Everyone knows the “Competition Caution” is a TV time out like the segments. Lots of time for commercials and wasted laps, especially on non-ovals.

Tom B

That’s a good idea about not throwing a caution at the end of the segments. Award the points and keep on racing!

Jo

The points system is not going to change. Bowles and the rest of FS will continue to write click-bait articles on this subject because its grey-beard fan base hates the current system. The only thing I would consider is a bigger bonus for winning, but I’ve been advocating for that ever since the flawed Latford System was in place.

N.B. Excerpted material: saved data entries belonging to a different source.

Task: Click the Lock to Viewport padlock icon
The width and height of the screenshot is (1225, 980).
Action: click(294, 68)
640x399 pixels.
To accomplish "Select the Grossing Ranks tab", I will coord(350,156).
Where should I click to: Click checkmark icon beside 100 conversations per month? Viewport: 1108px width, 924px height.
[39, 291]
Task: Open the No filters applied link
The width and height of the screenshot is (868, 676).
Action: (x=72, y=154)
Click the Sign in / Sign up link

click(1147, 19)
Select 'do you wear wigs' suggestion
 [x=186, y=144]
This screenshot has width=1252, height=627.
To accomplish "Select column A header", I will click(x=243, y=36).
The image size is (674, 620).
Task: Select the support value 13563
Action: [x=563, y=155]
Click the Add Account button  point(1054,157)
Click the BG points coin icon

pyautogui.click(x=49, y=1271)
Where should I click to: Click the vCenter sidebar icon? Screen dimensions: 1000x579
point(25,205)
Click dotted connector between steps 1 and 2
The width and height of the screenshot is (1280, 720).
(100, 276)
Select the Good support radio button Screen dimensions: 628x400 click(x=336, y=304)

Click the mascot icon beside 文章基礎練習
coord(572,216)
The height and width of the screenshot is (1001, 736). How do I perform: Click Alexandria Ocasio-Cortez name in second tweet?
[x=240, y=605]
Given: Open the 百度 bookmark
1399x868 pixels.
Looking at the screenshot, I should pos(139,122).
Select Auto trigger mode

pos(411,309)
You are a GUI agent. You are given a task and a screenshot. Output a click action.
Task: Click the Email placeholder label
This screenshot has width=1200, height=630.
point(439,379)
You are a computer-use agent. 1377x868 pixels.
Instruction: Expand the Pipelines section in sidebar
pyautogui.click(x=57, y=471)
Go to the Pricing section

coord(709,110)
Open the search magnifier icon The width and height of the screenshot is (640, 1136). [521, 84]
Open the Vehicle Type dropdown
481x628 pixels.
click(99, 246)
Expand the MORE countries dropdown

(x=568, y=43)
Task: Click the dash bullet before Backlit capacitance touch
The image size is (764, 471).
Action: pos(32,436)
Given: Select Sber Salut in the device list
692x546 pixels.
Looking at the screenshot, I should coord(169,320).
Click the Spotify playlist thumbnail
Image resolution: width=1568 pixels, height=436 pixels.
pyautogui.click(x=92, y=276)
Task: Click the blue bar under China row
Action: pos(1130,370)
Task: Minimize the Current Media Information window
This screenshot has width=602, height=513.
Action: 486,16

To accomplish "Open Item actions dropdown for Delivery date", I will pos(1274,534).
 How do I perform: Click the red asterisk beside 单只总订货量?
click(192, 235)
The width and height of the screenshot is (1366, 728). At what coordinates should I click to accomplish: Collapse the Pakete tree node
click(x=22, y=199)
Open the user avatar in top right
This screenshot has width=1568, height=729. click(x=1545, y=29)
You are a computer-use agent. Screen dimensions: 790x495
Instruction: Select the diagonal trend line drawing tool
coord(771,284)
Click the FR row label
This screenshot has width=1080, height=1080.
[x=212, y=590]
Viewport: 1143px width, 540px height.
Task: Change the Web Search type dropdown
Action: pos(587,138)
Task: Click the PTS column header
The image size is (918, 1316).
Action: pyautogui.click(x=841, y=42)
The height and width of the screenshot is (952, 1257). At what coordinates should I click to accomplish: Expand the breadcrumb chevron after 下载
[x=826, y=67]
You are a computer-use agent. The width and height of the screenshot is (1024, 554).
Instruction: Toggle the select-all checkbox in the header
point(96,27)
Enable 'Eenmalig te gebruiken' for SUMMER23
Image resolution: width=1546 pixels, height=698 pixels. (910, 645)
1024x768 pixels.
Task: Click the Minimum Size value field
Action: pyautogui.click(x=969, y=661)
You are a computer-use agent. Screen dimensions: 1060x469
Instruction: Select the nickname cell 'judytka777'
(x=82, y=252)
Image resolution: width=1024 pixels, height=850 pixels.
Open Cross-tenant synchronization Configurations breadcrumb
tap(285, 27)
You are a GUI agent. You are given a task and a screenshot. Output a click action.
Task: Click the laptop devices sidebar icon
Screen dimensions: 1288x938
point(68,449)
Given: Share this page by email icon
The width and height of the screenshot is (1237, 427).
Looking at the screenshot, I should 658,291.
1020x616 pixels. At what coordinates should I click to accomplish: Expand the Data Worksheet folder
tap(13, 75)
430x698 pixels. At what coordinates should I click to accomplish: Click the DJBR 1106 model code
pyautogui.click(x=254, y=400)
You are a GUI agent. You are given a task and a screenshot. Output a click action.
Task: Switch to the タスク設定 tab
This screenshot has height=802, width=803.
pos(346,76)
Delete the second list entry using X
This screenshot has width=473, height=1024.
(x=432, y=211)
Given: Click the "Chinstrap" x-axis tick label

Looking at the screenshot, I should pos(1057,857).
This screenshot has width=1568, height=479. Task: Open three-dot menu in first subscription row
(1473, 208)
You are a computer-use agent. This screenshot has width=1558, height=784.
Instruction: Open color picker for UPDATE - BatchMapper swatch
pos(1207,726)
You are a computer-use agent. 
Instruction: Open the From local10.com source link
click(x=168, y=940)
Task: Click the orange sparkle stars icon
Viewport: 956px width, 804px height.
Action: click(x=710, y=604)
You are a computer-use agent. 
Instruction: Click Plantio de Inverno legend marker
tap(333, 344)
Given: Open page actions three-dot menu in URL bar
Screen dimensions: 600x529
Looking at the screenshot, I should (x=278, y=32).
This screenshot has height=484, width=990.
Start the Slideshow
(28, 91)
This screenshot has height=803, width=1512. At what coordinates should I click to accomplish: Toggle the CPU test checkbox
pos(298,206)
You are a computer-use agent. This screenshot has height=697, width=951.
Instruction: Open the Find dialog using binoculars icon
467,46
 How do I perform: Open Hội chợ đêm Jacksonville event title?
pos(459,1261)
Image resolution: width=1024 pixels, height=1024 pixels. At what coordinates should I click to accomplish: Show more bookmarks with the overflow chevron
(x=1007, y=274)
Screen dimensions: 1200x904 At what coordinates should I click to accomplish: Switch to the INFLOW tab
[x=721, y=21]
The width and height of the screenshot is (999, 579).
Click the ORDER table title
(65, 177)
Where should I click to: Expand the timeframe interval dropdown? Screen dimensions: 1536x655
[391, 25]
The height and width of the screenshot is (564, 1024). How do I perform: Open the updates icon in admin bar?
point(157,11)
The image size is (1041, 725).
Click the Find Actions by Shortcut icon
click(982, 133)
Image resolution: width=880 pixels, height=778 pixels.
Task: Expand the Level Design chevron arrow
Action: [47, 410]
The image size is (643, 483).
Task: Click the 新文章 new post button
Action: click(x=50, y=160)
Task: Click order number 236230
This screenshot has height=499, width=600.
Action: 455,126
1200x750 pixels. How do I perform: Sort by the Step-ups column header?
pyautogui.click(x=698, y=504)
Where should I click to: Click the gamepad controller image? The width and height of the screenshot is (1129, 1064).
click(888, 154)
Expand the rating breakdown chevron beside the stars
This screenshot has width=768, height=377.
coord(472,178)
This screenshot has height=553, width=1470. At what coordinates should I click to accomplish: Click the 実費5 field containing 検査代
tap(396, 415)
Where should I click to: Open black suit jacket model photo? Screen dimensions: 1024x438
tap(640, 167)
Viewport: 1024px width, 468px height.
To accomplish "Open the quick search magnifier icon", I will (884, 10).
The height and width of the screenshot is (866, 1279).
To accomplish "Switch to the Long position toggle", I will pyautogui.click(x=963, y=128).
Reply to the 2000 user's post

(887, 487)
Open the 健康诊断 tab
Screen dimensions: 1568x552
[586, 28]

I love the stage racing because it changes the strategy of the race. Pit or not to pit? Pit early to gain track advantage in the next stage? Or go for points? It makes it more of a mind game (which, of course, is not the forte of NASCAR fans). And just looking at last Sunday’s race, the first two stages had better finishes than the long green-flag stage at the end. If anything, I’d make the final stage equal to or shorter than the first two stage to give us a better finish than we have seen the last two rac.es. Everybody claims to hate late-race cautions, but they are the only thing that makes finishes exciting, so if we are not going to have wrecks anymore, let’s have a short final stage.

WJW Motorsports

I’d be willing to bet any amount of money that the points system will change – just that it may not change any time soon. Stage racing is awful – simply because it alters the strategy of a race. All opinions valid of course, but for me a driver and team should never know with any certainty when the caution will fly. Personally, I don’t care a lick about the champion or how they decide it – but I’d prefer a system that doesn’t mess too much with the integrity of the race itself. The final race – in theory the most important race of the year, is now a complete sham. Last, you seem to put a lot of thought into your posts and do seem to be a NASCAR fan, so I can’t quite understand why you’d insult the intelligence of a group to which you belong.

Jo

I just get frustrated by the knee-jerk reaction of fans of this site to dislike anything that has changed since the 1970’s. I hated stage racing when it was introduced, but since then I have come to like it for the strategy issues it introduced. It’s like a chess game for the crew chiefs.

DoninAjax

The point system will continue to change because NA$CAR will continue to make it easier to understand, because the Latford system was too confusing for their fans.

Jo

The Latford system wasn’t hard to understand; it was just fatally flawed.